Historically, it has been very difficult to attribute criminal liability to corporates. This was because prosecutors would have to – through the ‘identification doctrine’ – attribute the commission of an offence to a ‘natural person’, who could be held as the ‘directing mind and will’ at the time of the offence; in effect to identify them.

Complex corporate structures, which might see the most senior management practically removed from day-to-day decisions, made it challenging to establish the ‘directing mind and will’ in practice, particularly for harm that may have been caused or have occurred at a lower point in the management chain, or in part of the business that was more detached.

The ECCTA replaces this with a different approach which draws on the ‘senior manager test’ from the Corporate Manslaughter and Corporate Homicide Act 2007, although there are differences in the way the concept applies. In simple terms, this has the effect of significantly expanding the pool of individuals whose actions can be ‘linked’ to those of the organisation. Criminal liability can be attributed to a corporate if one of those senior managers commits a relevant offence, acting within the scope of their authority.

Just as with the new FTP offence, this does not mean that senior managers have new or different responsibilities under law. However, the increased risk of corporate prosecution may result in more internal burdens to bear as the organisation increases its risk management.

Taking action on SLAPPs

A final area covered by the ECCTA is in respect of measures designed to help tackle what are known as strategic lawsuits against public participation (SLAPPs). As the government describes, these are lawsuits that are brought against individuals or companies with the purpose of harassing or overwhelming them – perceived as an improper use of the UK’s legal system. They are often used to silence criticism as the costs of defending the lawsuit can be significant.

The ECCTA will give defendants a new ‘early dismissal’ mechanism, helping halt instances of SLAPPs before they gain momentum.

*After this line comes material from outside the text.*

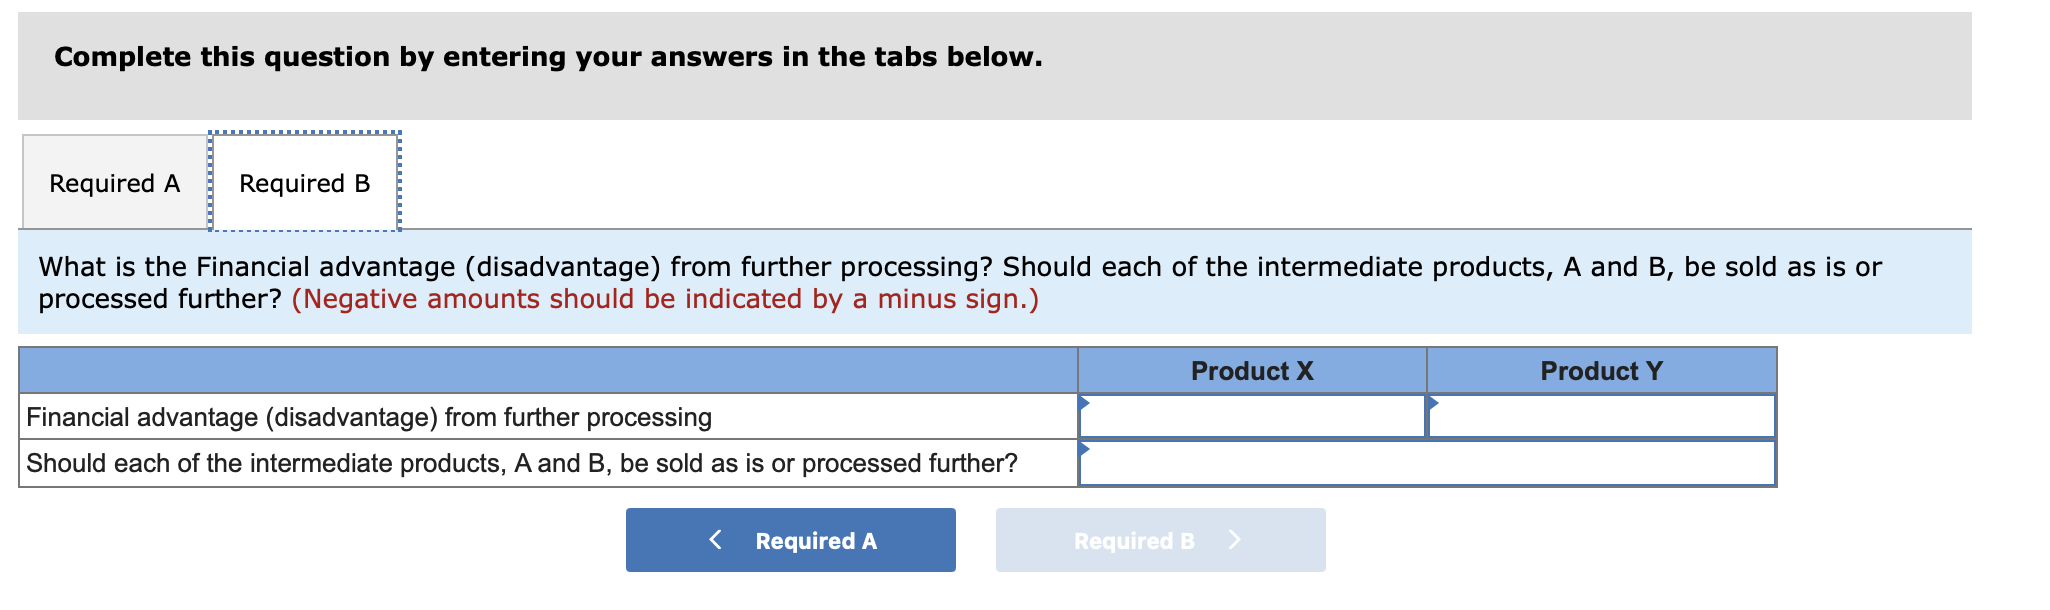Click the row label Financial advantage from further processing

click(368, 417)
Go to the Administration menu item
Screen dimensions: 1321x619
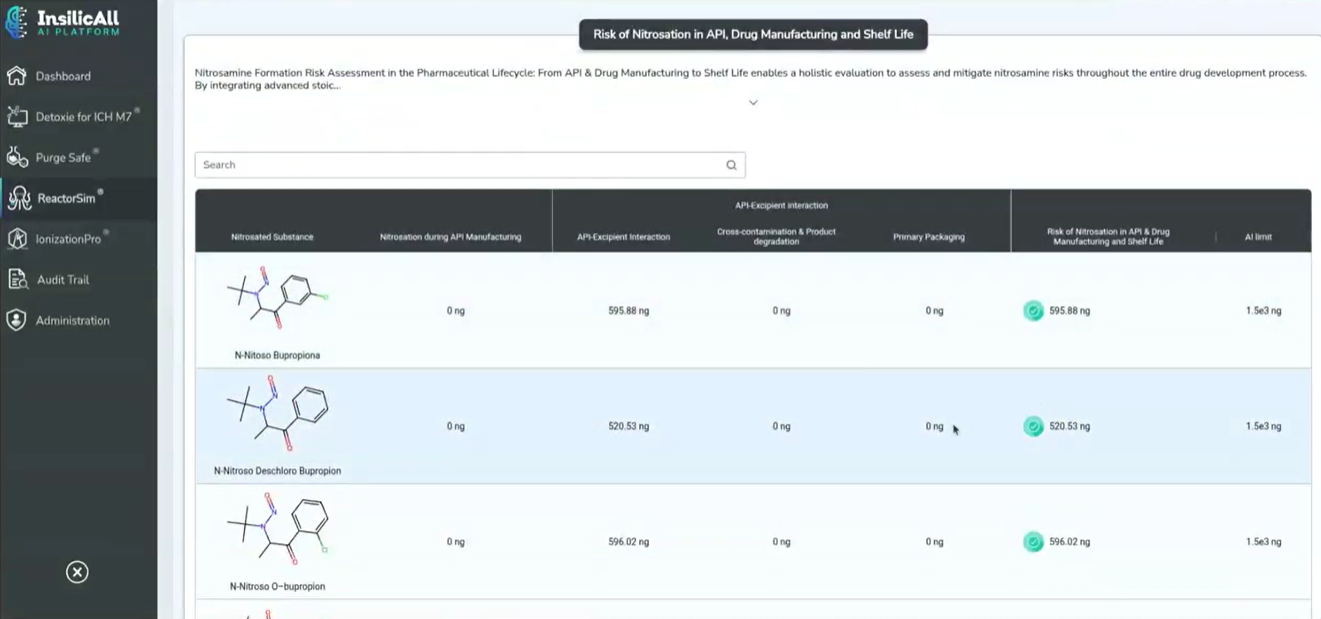pos(72,321)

There is also a new cost protection regime, which should alleviate the cost burden of being on the receiving end of this action if it does proceed – ultimately helping make SLAPPs less effective as an offensive legal ‘weapon’.

The road ahead

This is intended to be a crackdown on economic crime. For businesses, it is a call to action to better manage the risk of fraud in their organisations.

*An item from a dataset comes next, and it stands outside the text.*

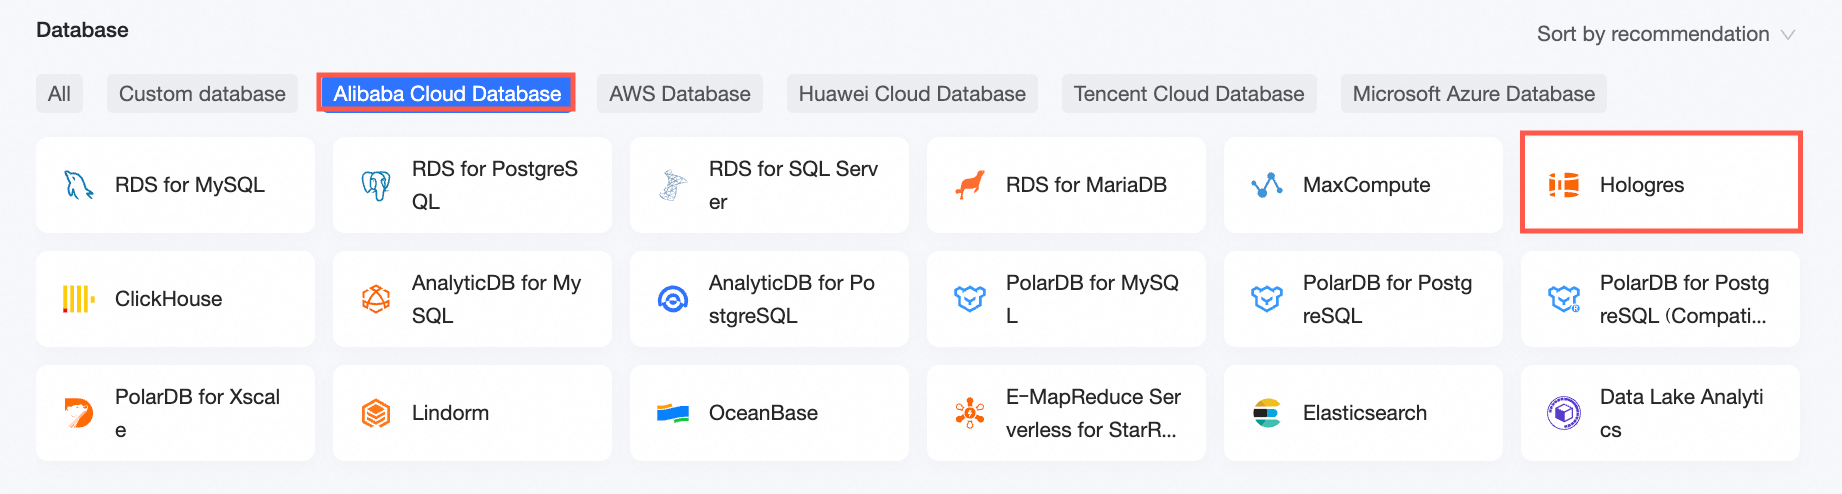This screenshot has height=494, width=1842.
Task: Select the Huawei Cloud Database tab
Action: click(911, 94)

As always, prevention is better than the cure. Looking ahead, organisations should be reviewing their governance and control procedures to ensure they are proactively identifying and mitigating key risk areas.

Only the largest organisations are currently subject to the new FTP fraud offence. However, it could be that, over time, smaller organisations are brought into scope. And, even if they are not compelled by law, the larger customers, partners or suppliers of smaller businesses may require them to adopt similar internal prevention measures as a form of ‘best practice’ in order to further manage their own risks.

Ahead of receiving guidance from the government, management teams in all industries should be reviewing what this means for them, taking proactive steps and seeking expert advice and support where necessary.